Anyone who has passed through a Transportation Security Administration (TSA) airport checkpoint in the past year has probably seen signs warning that TSA ID requirements will be changing effective January 18, 2018.
In a nutshell, some state's driver's licenses may soon no longer be valid to grant a passenger access to domestic flights.
The switch is part of a regulation known as Real ID, first initiated in 2005, that mandates every state issue more-secure ID cards to its residents.
To qualify for the new ID, states must require residents provide a photo ID, a birth certificate (or other documentation), proof of residency, social security number and proof of address to receive a Real ID-compliant driver's license. In California, for example, that process will require an in-person application.
Implementing the new infrastructure has been a lengthy, costly process for many states, and nearly half are not yet fully compliant with the new regulations.

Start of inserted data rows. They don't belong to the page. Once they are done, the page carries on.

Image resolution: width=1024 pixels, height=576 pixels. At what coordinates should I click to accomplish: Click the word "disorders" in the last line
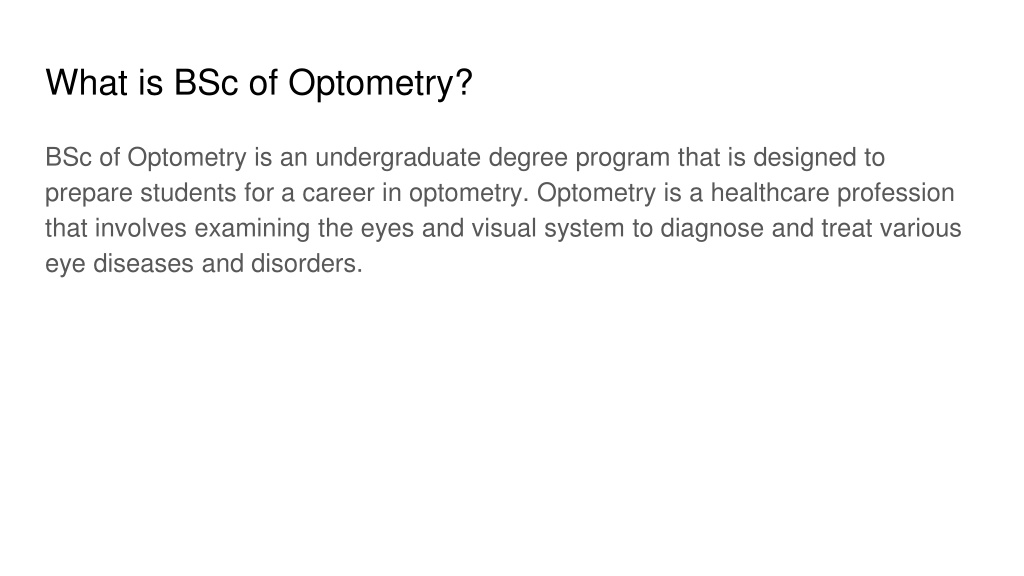(306, 264)
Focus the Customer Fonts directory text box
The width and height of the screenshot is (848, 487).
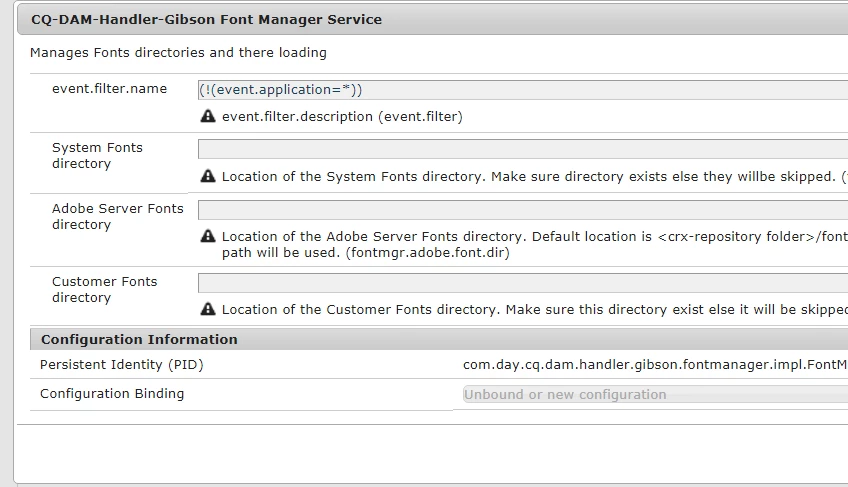click(x=522, y=283)
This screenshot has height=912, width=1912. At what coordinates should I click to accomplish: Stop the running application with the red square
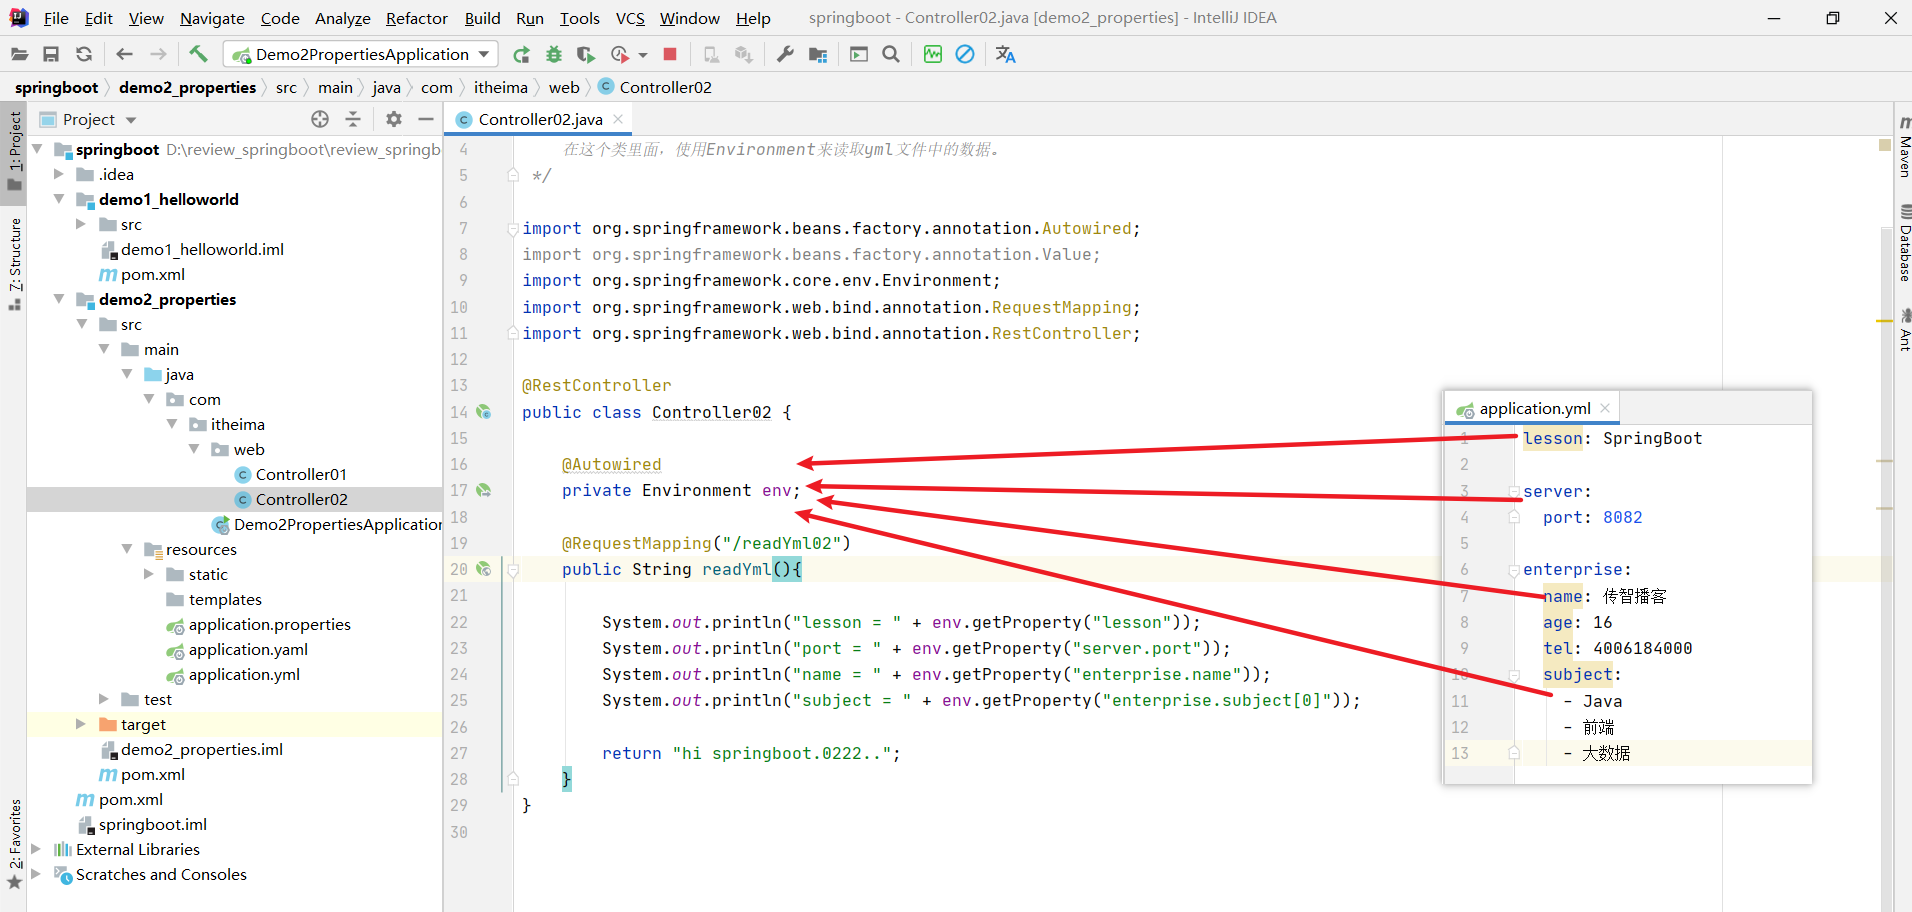coord(670,54)
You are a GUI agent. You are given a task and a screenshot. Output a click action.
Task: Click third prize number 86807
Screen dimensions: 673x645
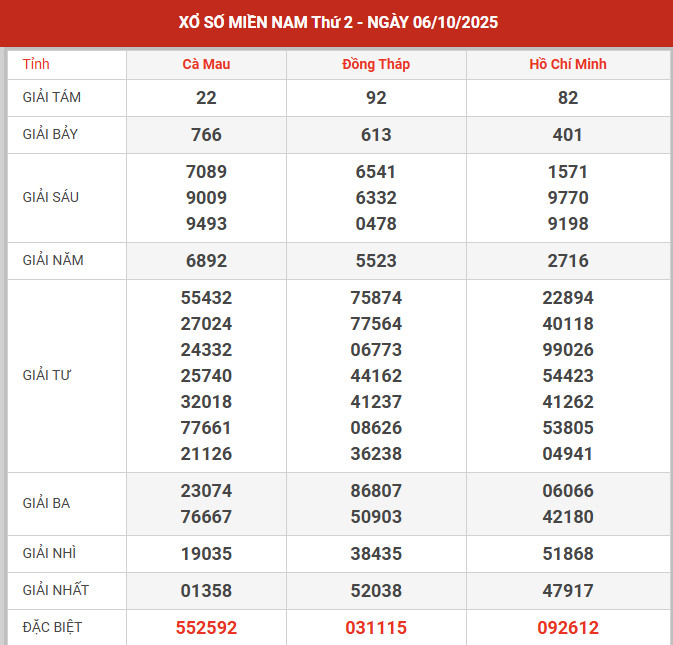point(376,491)
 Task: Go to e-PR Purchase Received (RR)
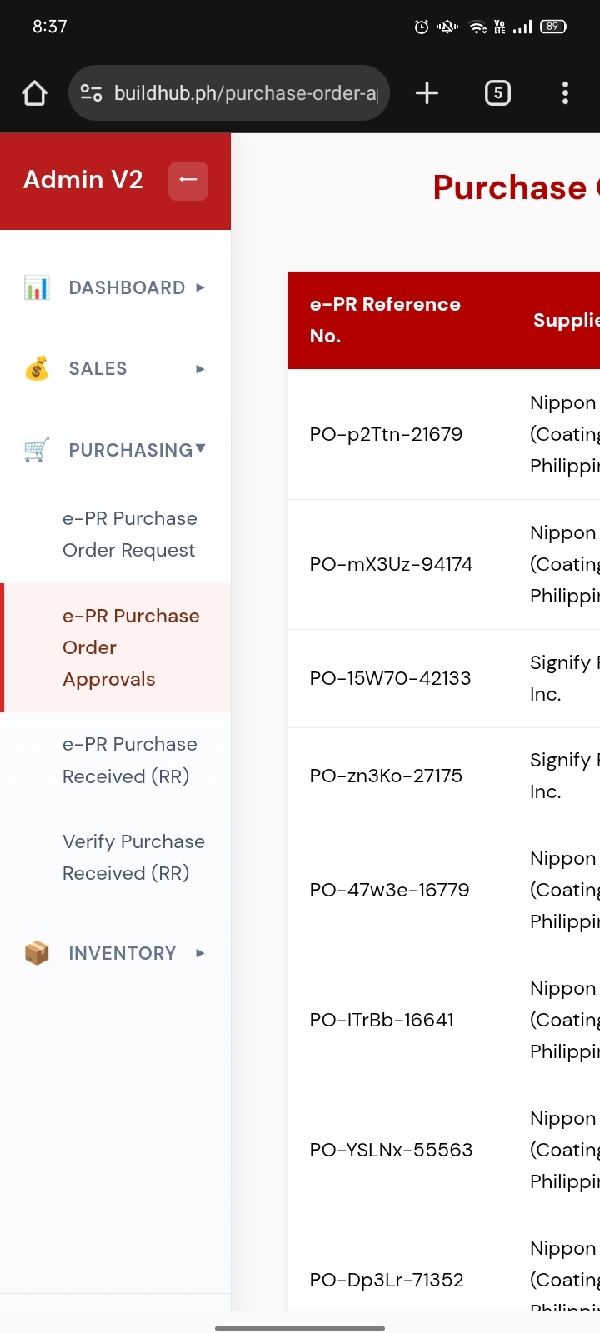coord(129,760)
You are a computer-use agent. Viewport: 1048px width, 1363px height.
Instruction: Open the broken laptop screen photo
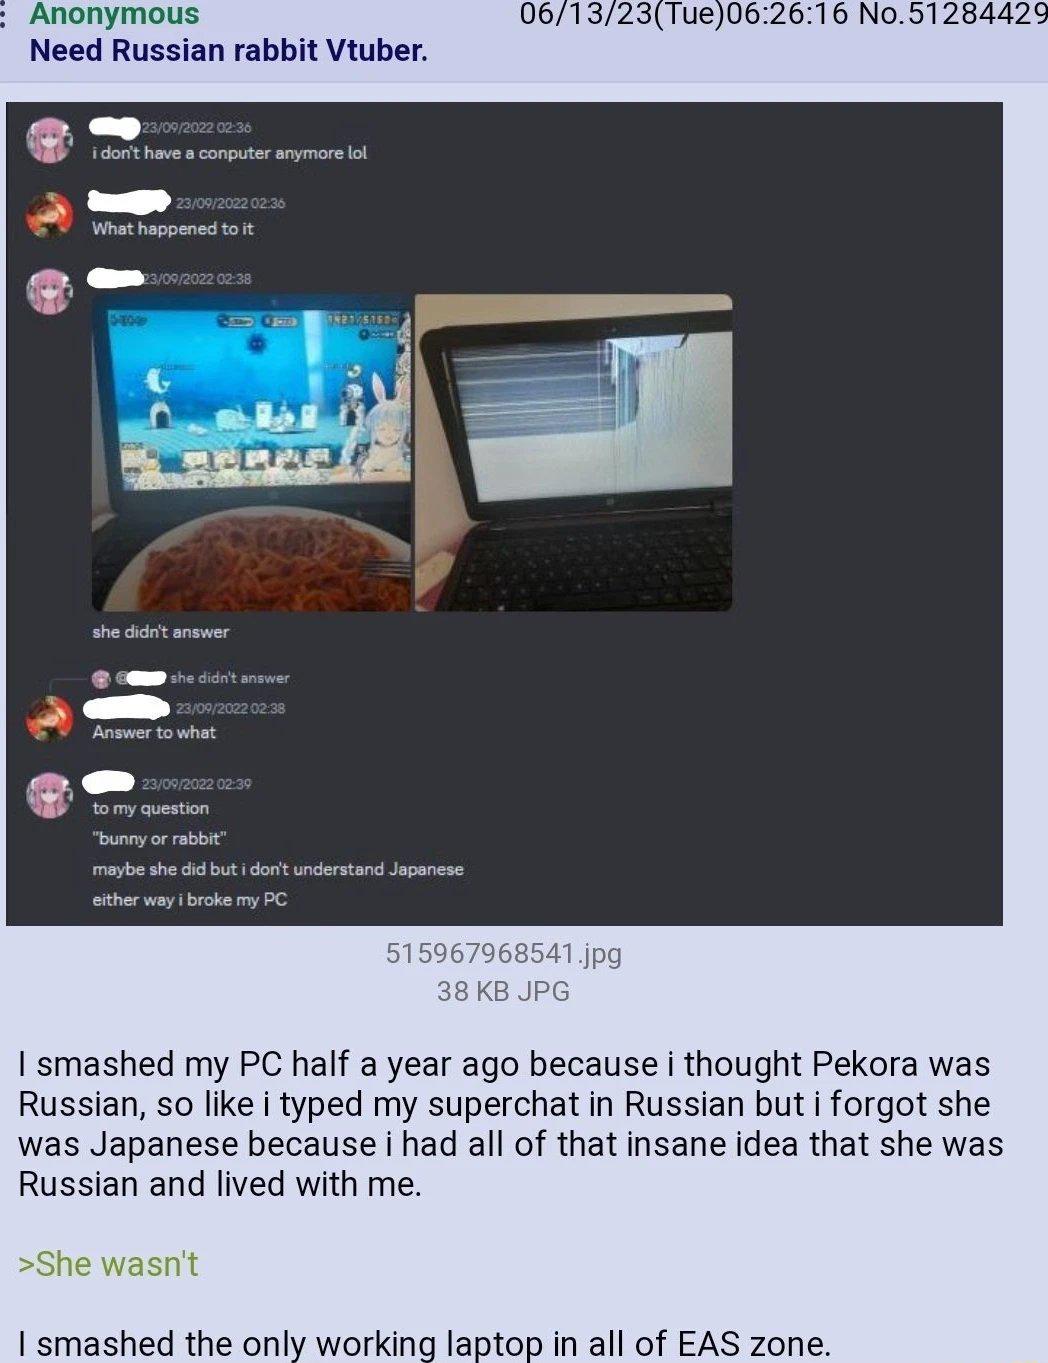[x=574, y=452]
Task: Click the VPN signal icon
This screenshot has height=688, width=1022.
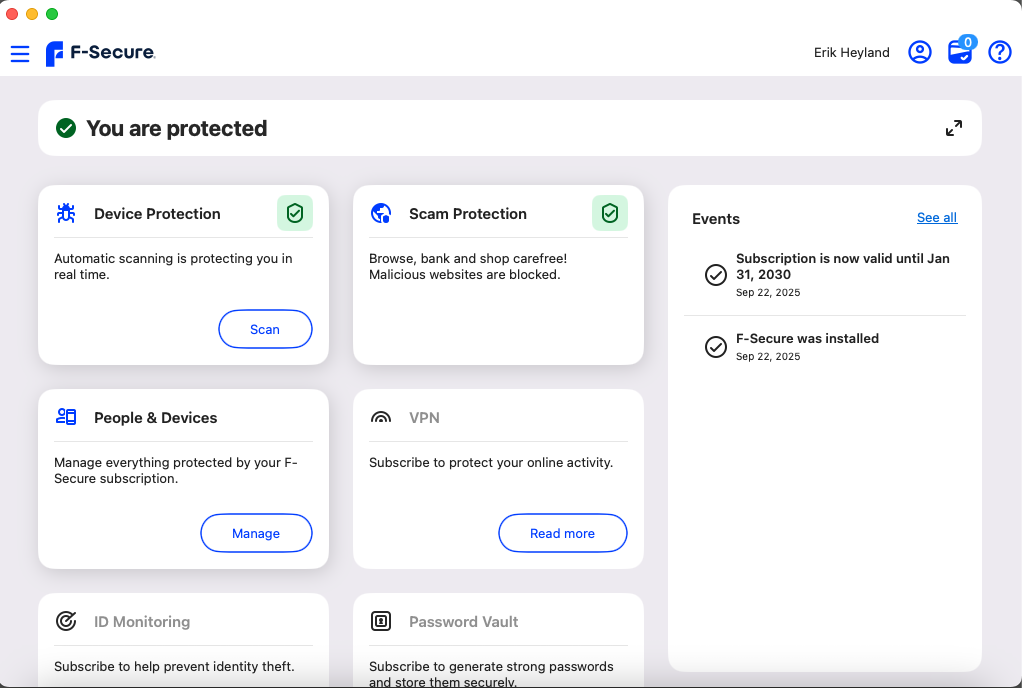Action: [380, 418]
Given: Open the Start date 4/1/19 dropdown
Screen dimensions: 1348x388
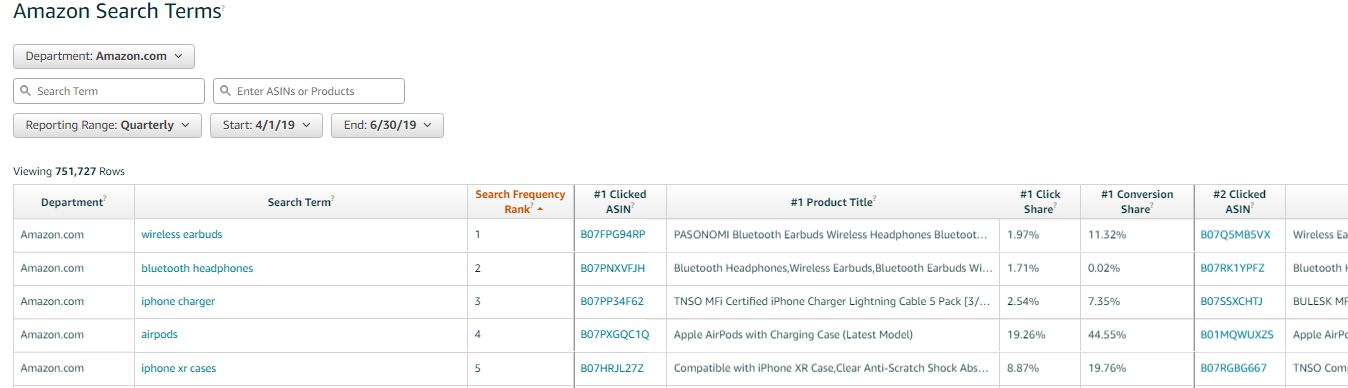Looking at the screenshot, I should [x=266, y=125].
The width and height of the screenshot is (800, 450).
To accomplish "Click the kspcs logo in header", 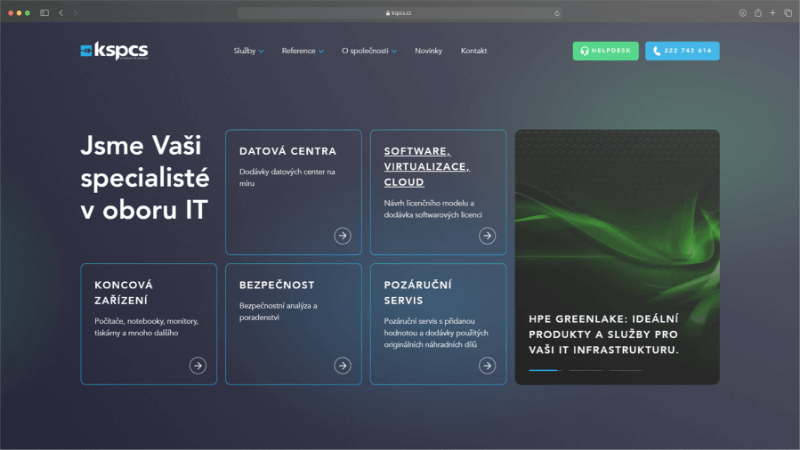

Which means there has been a lot of confusion among domestic travelers as to what kind of ID they will need to use by the end of January.
In particular, nine states-Kentucky, Maine, Minnesota, Missouri, Montana, Oklahoma, Pennsylvania, South Carolina and Washington-were about to become non-compliant and their residents were being cautioned that they might be required to carry a federally issued document such as a passport in order to board domestic flights by the end of January.
On Thursday, however, TSA confirmed to Business Insider that the regulations were officially being pushed back to October 11, 2018, giving residents of non-compliant states at least an eight-month reprieve to get their flying papers in order.
According to SF Gate, there are a couple dozen states and territories that will be non-compliant by the October 11 deadline, but some of those states have already been granted an additional extension. In those cases, residents will only be required to carry Real ID-compliant documentation by October 2020.
SF Gate also cautions that just because a traveler lives in a compliant state, doesn't necessarily guarantee that their driver's license qualifies for Real ID. Older documentation will still need to be replaced with the newer, more secure ID cards.
How to tell if your license qualifies for Real ID? Check for a gold star in the upper right-hand corner of the card.
This isn't the first extension granted by the TSA and the Department of Homeland Security. In January 2016, DHS announced a two-year delay, pushing the deadline to January 2018.